Le Mouvement du 6 Avril, coalition de groupes de jeunes qui avait été le fer de lance du soulèvement de janvier, a réagi à la violence policière en appelant à une marche d’un million le 8 juillet. Les groupes de jeunes exigent des peines exemplaires à la fois pour la police et les gros bras qui ont tué les manifestants pacifiques ainsi que pour les responsables au sommet de la hiérarchie, dont Moubarak, qui avaient donné l’ordre pour le bain de sang.

L’un des occupants de la place Tahrir a dit au journal en ligne Bikya Masr, « Nous sommes ici parce que les choses ont besoin de changer et pour le mieux, et rapidement. »

Pancarte disant, « Les gens veulent la chute du régime parce qu’il n’est pas encore tombé. Et nous ne quitterons pas la place avant qu’il ne tombe. Révolution jusqu’à la victoire. Crains les méchants révolutionnaires, oh gouvernement et conseil invalides. »

Le régime militaire a réagi aux protestations renouvelées par de nouvelles menaces de répression. Le ministère de l’Industrie a publié un rapport mettant en garde contre des projets de fomenter le « chaos national », affirmant que les groupes de jeunes susciteraient des attaques contre la police avec le slogan de « La révolution affamée. » Le ministère a donné des ordres aux commandements de la police et de l’armée pour renforcer les mesures de sécurité, notamment des bâtiments gouvernementaux.

S'attendant à ce que des gros bras pro-régime attaquent la manifestation, le Mouvement du 6 Avril a dit que le sit-in nocturne du 8 juillet sera réservé aux hommes, et conseille fortement aux femmes qui y participent de rentrer à la tombée de la nuit.

La répétition générale d'une telle violence a eu lieu dimanche soir lorsque des gros bras, se faisant passer pour des vendeurs ambulants, ont subitement lancé une attaque non provoquée contre les manifestants occupant la place Tahrir. Ils ont brandi des couteaux, des barres de fer et des bonbonnes de gaz, et incendié plusieurs tentes utilisées pour le sit-in.

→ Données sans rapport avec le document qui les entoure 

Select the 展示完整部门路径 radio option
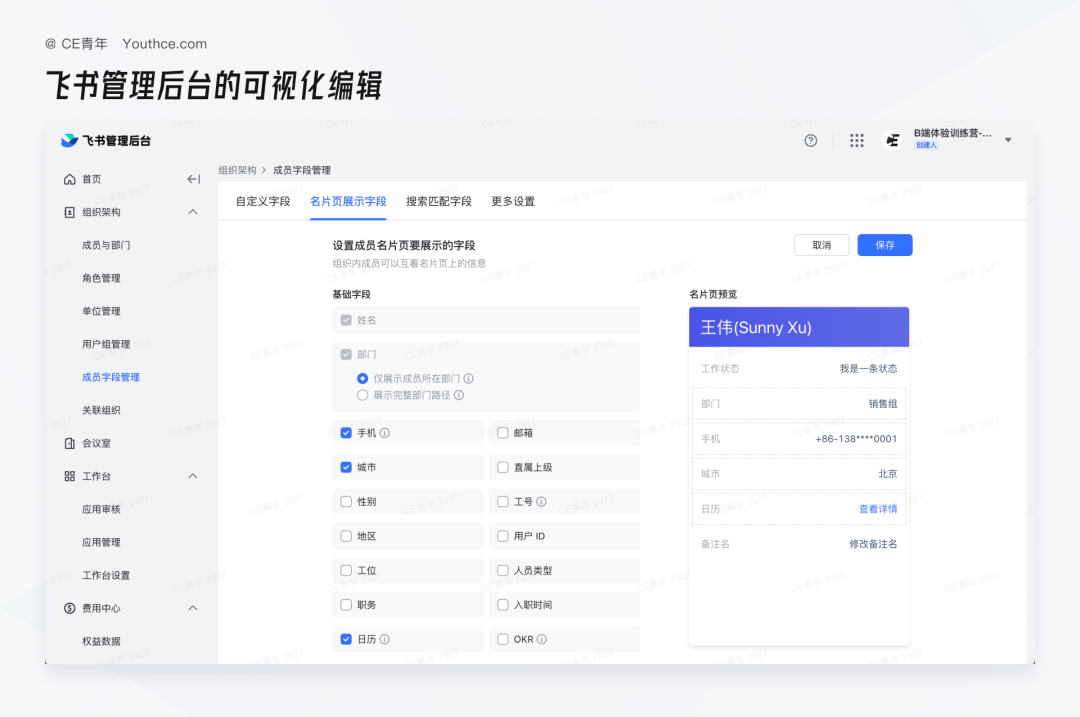The image size is (1080, 717). (x=362, y=395)
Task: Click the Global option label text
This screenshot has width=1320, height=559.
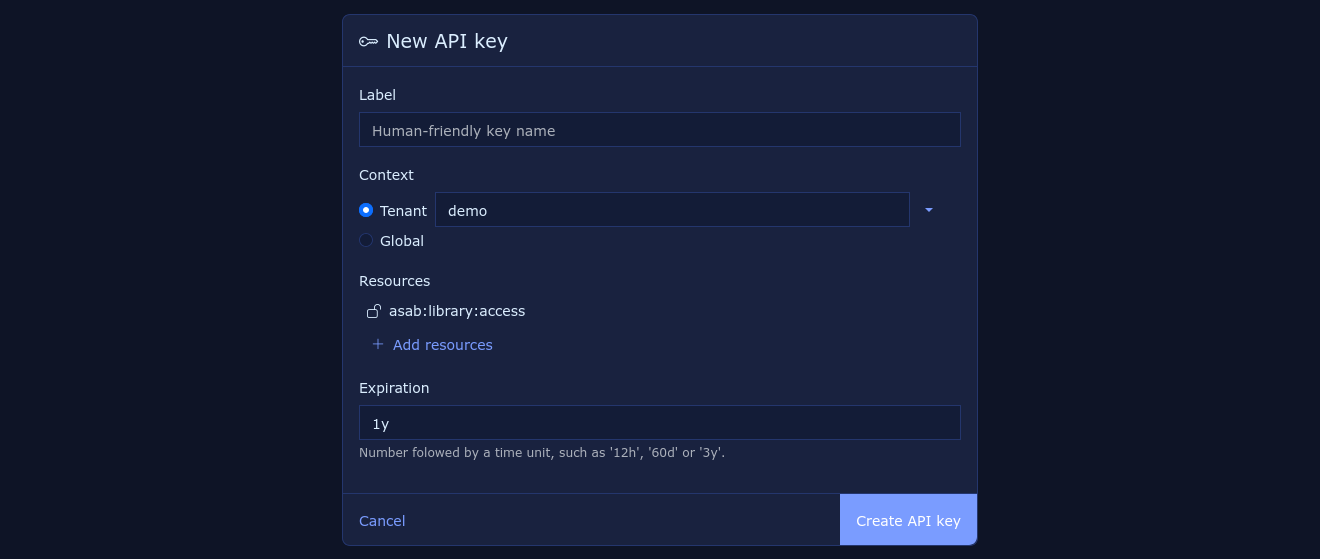Action: tap(402, 241)
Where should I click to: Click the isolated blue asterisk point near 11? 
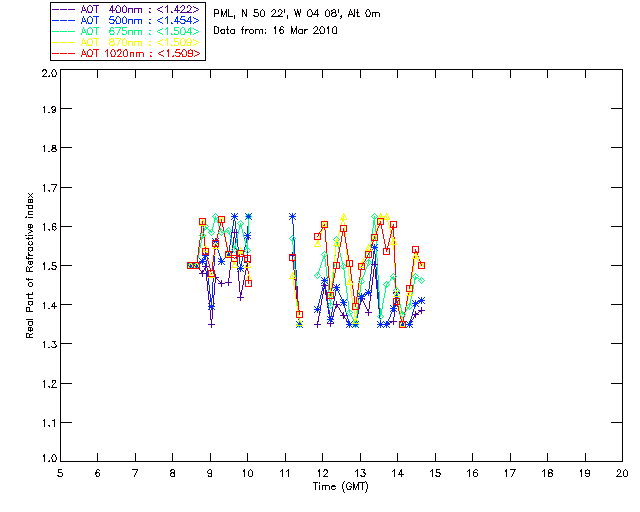click(x=292, y=217)
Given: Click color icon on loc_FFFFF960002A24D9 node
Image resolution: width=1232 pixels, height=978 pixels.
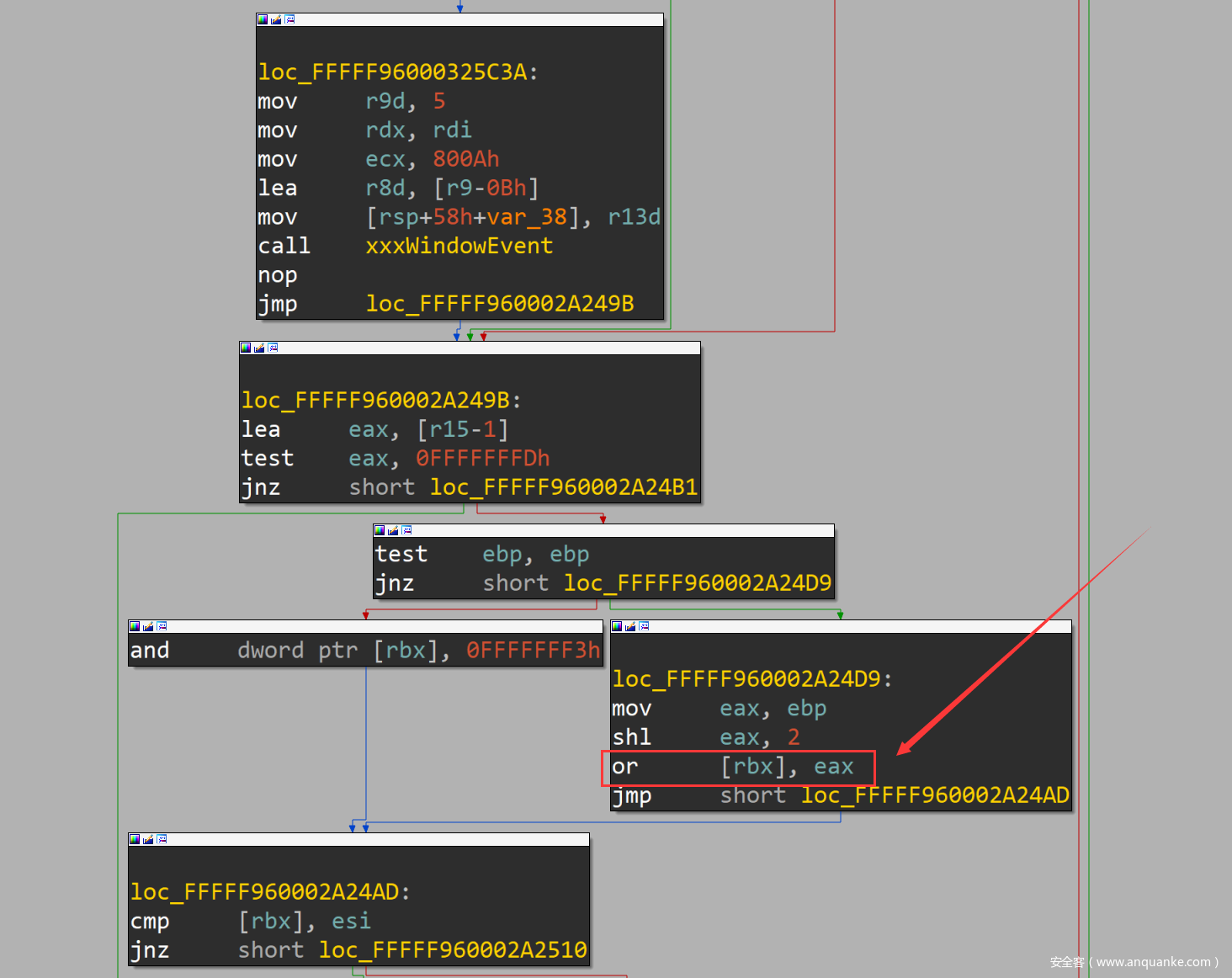Looking at the screenshot, I should [617, 626].
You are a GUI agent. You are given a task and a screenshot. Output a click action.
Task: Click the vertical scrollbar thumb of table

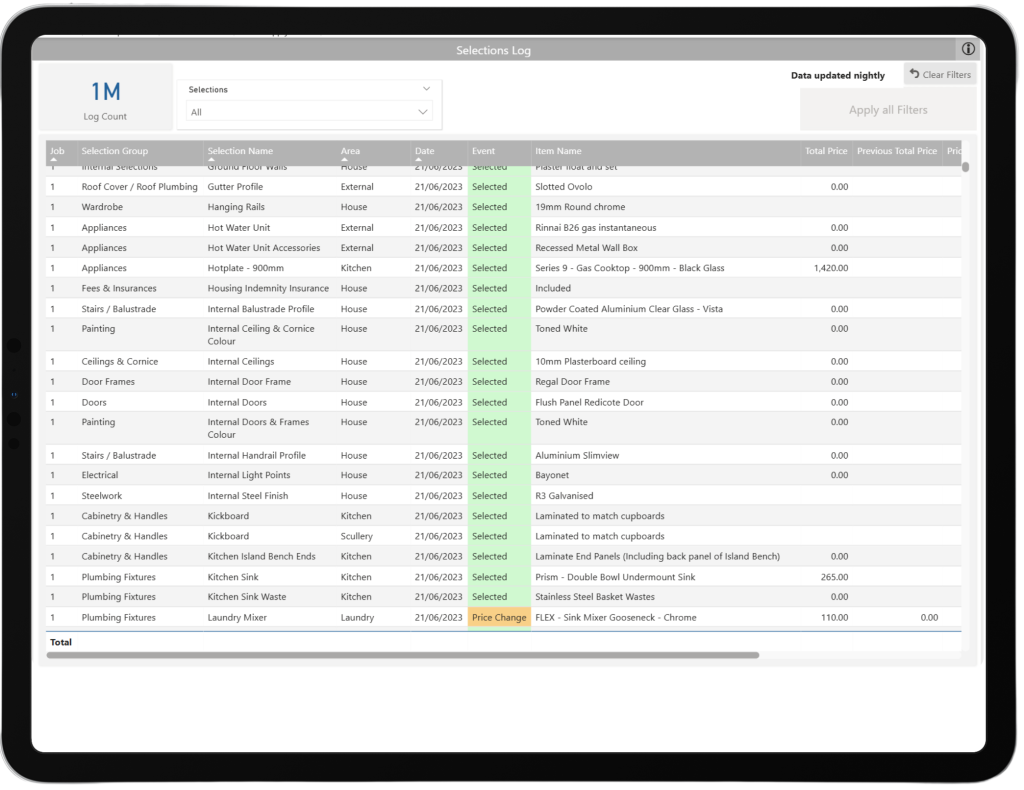point(965,167)
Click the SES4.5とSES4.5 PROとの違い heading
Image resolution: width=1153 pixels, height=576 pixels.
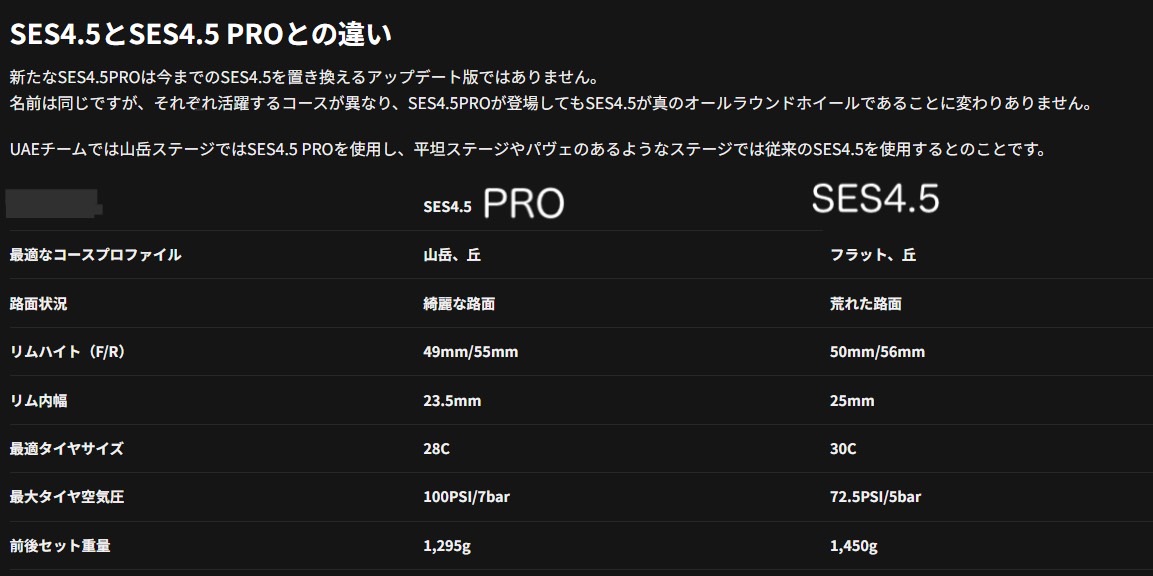[x=201, y=35]
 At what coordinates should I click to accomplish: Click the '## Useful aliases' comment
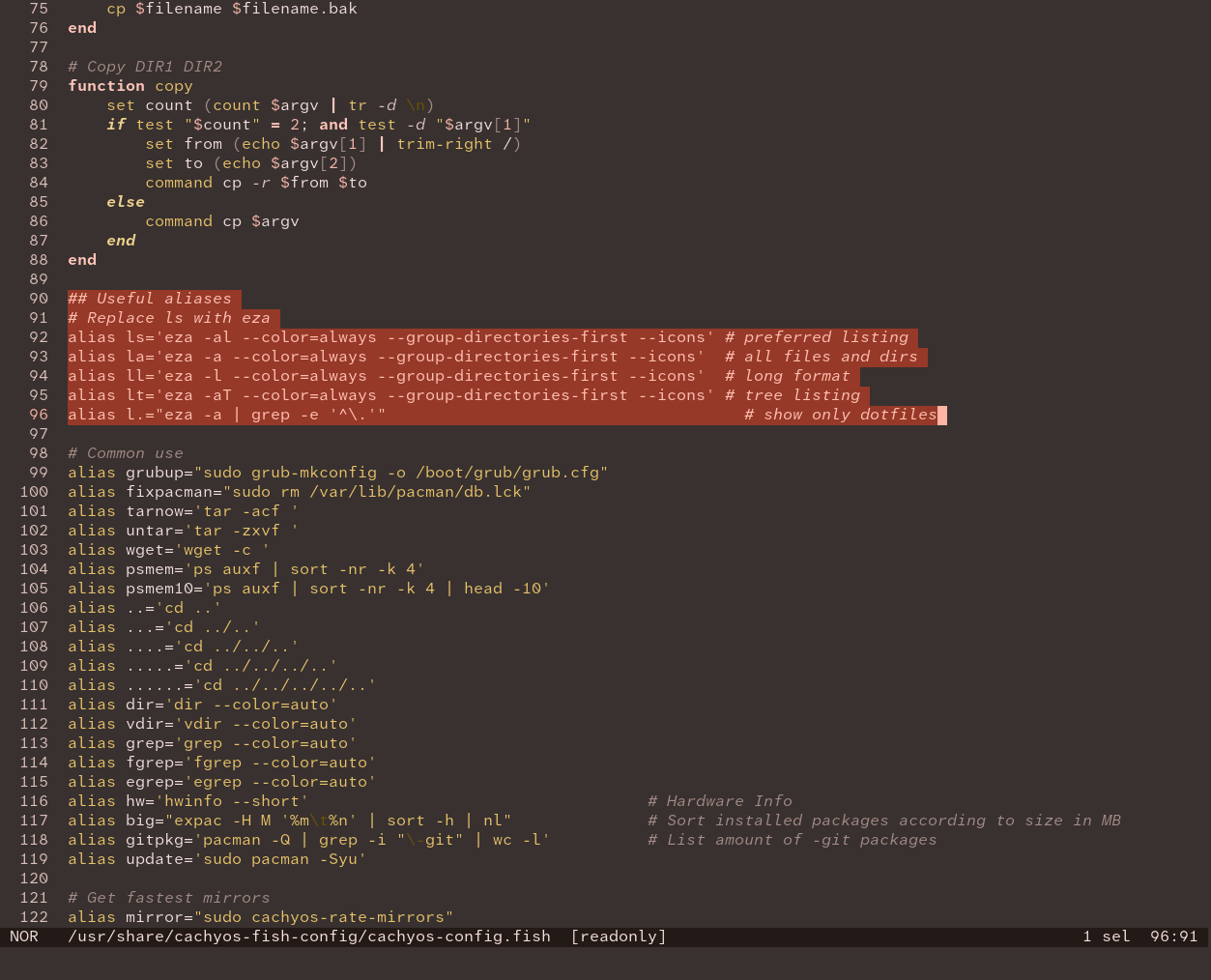150,299
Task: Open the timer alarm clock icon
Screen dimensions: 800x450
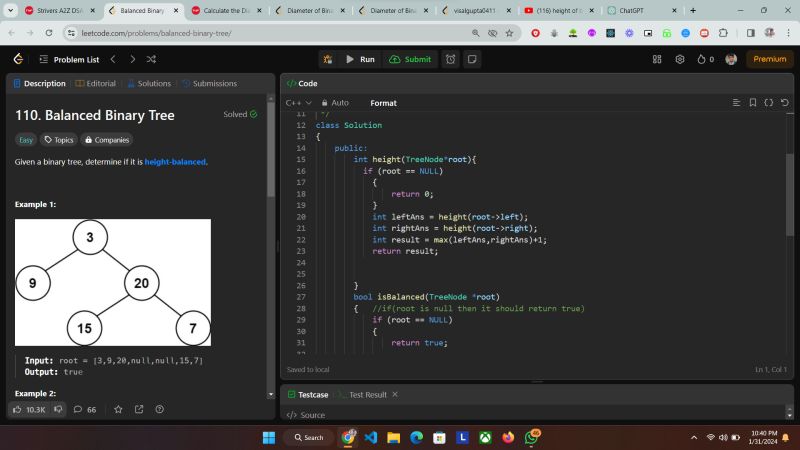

Trois rapports ont été publiés ces derniers jours par des organisations égyptiennes de droits humains soulignant l’ampleur à la fois de la répression politique par l’armée et la résistance de la classe ouvrière à la répression.

Le Réseau arabe pour l’Information sur les Droits humains a relaté lundi qu’au moins 10.000 civils ont été jugés et condamnés par des tribunaux militaires depuis l’éviction de Moubarak. Plusieurs milliers se trouvent encore en prison, purgeant leur peine, a dit le groupe.

« Ce ne sera pas une exagération de dire que [le] pouvoir judiciaire est le seul domaine à n’avoir connu aucun changement après la révolution du 25 janvier, » a précisé le groupe.

Un rapport publié mardi par la commission d’établissement des faits du Conseil national des Droits humains a trouvé que les affrontements des 28 et 29 juin sur la place Tahrir avaient été prémédités. Alors que les familles des martyrs de la révolution de janvier ont réagi spontanément contre la provocation, l’intervention de la police contre elles a été une escalade délibérée de la violence. Ceci a inclus dans certains cas le recours à des balles réelles tirées contre des gens non armés.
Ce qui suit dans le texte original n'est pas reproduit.